__Task requirements__.
Which lines in the material below contain the string "order"? List each of them in full.

Click-target data:
=-=-=-=-=

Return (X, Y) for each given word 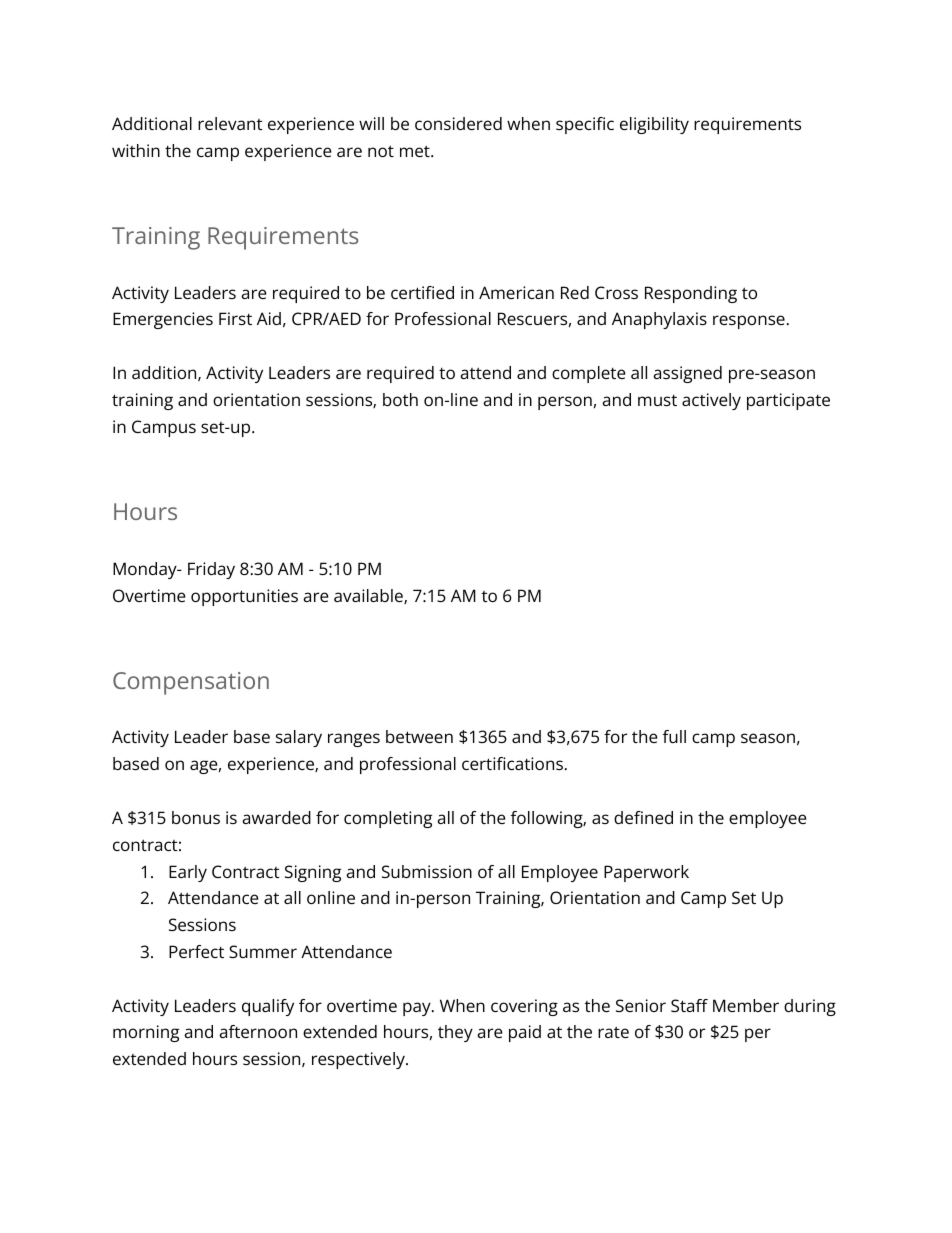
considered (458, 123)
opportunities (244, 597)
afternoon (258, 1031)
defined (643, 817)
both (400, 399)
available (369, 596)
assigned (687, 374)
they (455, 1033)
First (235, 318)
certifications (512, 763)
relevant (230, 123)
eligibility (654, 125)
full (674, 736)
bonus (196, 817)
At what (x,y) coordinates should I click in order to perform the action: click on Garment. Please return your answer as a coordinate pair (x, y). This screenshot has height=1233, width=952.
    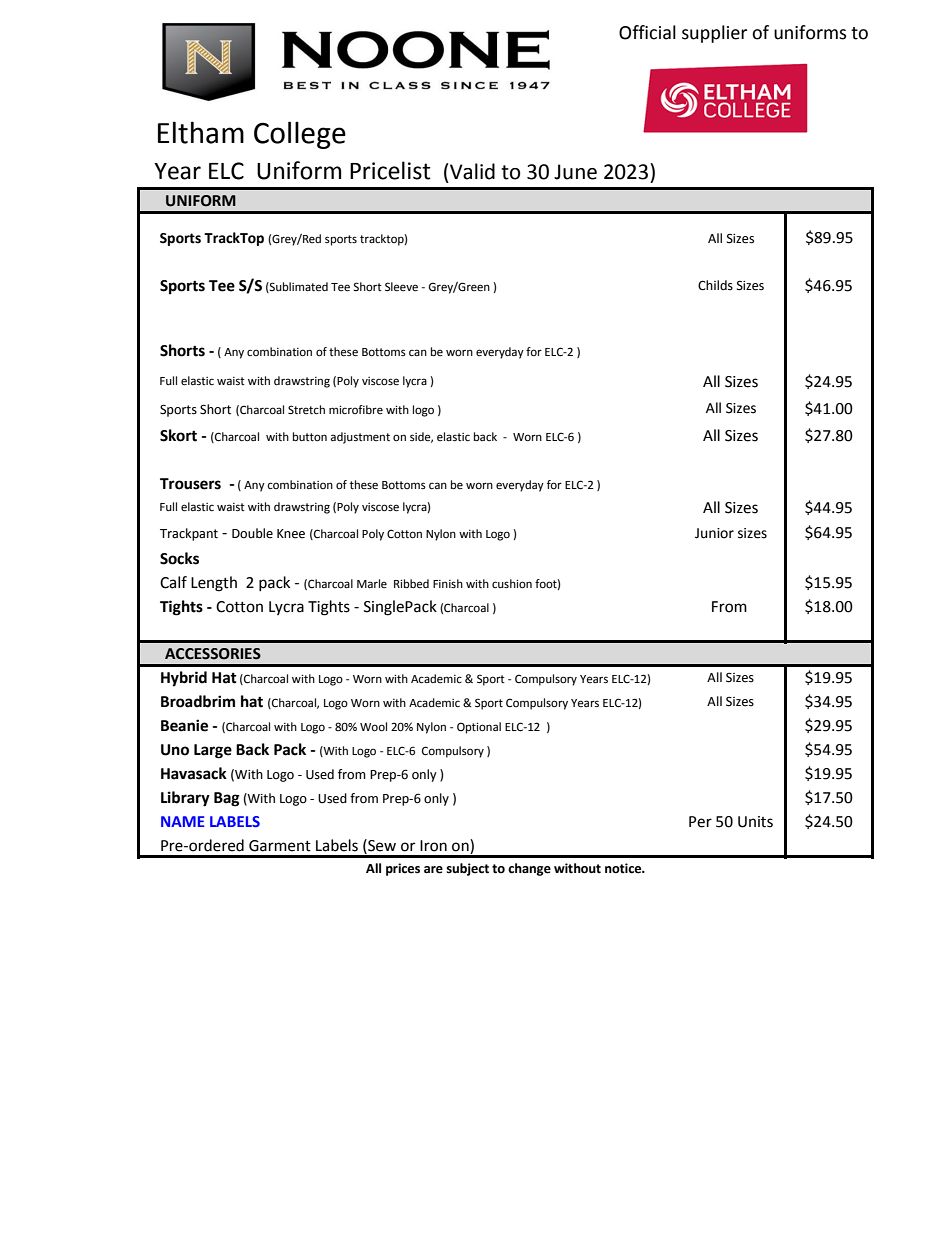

=-=-=-=-=

__Correct result__.
At what (x,y) coordinates should I click in order to perform the action: click on Garment. Please return your answer as a coordinate pair (x, y). This screenshot has height=1233, width=952.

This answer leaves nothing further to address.